**Problem description**
Render every item below as a two-column CSV with the columns item_text and item_answer, one row per item. Put each field in double quotes, replace line breaks with spaces, and omit the pictures.

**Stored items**
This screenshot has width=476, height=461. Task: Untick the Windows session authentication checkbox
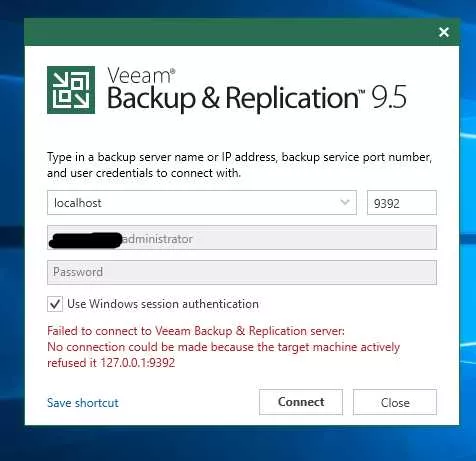click(55, 304)
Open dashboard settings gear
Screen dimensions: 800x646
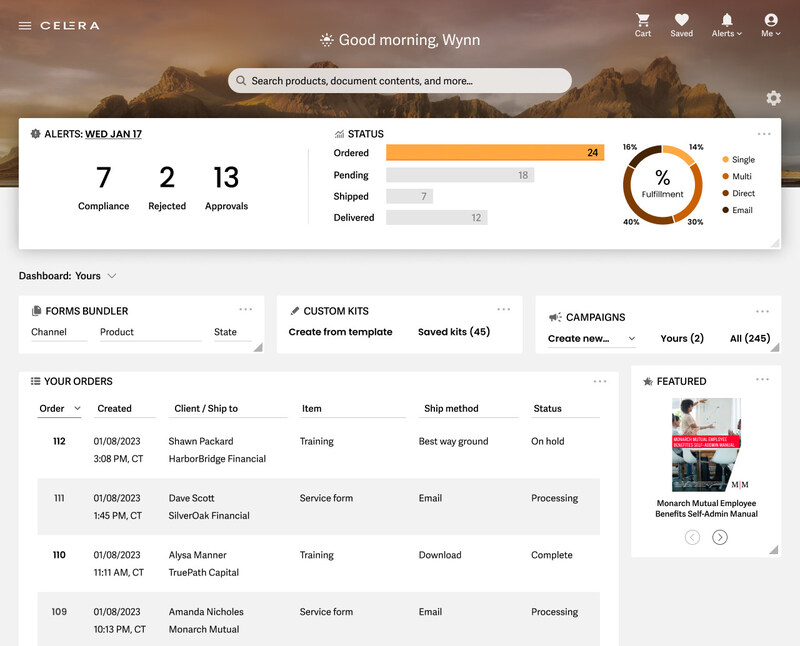[773, 98]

**The output**
item_text,item_answer
"This screenshot has width=476, height=461. Task: Untick the Windows session authentication checkbox","click(55, 304)"
"Open dashboard settings gear Screen dimensions: 800x646","[773, 98]"